Görev malzemesi:
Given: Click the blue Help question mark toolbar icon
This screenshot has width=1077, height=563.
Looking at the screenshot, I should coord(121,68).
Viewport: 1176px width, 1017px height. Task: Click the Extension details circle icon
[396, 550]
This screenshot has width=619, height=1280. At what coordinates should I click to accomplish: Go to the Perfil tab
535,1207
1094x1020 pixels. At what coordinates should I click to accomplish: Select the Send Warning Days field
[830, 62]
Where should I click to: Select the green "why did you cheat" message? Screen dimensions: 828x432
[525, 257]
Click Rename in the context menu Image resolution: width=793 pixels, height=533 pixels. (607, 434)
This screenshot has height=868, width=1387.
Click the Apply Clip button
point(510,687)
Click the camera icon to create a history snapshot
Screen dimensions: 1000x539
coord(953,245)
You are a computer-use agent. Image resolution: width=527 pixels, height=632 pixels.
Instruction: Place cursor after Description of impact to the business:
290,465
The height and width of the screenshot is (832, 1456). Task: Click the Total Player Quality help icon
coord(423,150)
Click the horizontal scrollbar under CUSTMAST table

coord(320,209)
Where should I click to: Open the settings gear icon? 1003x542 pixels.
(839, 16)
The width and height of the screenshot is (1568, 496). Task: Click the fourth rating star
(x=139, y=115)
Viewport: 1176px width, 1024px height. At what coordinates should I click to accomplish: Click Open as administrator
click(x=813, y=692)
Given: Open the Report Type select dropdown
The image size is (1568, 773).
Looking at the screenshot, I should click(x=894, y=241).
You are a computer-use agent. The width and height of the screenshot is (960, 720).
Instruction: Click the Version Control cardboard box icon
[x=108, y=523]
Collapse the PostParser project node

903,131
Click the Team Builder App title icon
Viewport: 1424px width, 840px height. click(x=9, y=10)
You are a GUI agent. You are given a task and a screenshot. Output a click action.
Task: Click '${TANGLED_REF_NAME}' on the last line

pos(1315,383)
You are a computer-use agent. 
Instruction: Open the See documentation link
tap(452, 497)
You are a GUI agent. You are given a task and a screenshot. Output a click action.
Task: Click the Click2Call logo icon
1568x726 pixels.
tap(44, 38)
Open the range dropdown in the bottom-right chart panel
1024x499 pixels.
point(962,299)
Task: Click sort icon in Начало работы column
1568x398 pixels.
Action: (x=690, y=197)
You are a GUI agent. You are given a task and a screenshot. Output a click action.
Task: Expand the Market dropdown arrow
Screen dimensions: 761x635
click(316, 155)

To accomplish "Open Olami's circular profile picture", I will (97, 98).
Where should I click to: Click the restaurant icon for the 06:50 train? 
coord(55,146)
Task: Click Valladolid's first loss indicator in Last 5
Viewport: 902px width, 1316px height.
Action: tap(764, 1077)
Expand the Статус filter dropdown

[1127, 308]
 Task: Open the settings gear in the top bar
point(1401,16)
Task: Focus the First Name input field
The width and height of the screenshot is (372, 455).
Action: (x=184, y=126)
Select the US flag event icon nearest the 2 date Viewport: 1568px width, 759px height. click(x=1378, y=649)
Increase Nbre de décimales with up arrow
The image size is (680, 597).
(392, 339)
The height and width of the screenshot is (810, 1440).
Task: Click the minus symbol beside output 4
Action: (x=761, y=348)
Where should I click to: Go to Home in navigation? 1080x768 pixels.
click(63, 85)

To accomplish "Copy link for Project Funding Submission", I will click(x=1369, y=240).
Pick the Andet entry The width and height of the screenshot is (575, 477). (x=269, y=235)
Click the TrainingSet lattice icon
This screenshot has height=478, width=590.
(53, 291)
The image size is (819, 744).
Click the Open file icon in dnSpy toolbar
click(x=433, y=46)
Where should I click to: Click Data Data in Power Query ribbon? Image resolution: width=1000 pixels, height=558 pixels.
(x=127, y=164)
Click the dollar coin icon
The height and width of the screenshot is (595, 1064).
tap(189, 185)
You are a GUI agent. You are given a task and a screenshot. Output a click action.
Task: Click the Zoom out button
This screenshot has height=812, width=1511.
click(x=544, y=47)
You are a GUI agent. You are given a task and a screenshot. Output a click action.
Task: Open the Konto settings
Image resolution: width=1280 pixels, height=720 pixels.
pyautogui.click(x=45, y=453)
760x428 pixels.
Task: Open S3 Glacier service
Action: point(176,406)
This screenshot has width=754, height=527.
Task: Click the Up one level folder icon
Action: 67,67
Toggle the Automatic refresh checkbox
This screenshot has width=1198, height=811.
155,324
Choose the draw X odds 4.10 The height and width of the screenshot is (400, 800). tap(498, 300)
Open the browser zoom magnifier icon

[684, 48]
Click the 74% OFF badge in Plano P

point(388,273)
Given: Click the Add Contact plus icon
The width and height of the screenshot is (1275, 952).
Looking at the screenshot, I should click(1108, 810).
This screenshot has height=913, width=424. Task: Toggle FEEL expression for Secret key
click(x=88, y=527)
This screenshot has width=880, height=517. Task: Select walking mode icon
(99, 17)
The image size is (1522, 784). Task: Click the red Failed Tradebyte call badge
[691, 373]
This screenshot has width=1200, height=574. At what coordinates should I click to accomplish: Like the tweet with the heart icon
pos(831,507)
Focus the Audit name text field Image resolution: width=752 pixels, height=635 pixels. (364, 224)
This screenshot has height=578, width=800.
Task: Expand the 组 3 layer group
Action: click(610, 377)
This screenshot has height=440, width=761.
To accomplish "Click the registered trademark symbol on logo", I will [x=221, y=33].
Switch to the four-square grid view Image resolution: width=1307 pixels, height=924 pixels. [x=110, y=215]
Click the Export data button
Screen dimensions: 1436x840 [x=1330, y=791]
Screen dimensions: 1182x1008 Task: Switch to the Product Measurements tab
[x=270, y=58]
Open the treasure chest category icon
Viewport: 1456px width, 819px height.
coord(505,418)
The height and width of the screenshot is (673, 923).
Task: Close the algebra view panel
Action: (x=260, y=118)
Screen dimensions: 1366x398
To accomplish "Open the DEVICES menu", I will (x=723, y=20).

Yapılacak iş:
Yukarıdaki öğeleri süzün ve "Toggle" sözcüğünü içeren her satırı kopyalayın. Büyük ve küçük harf ayrımı dikkate alınmalıdır.

Çözüm aşağıda:
Toggle the Automatic refresh checkbox
This screenshot has height=913, width=424. Task: Toggle FEEL expression for Secret key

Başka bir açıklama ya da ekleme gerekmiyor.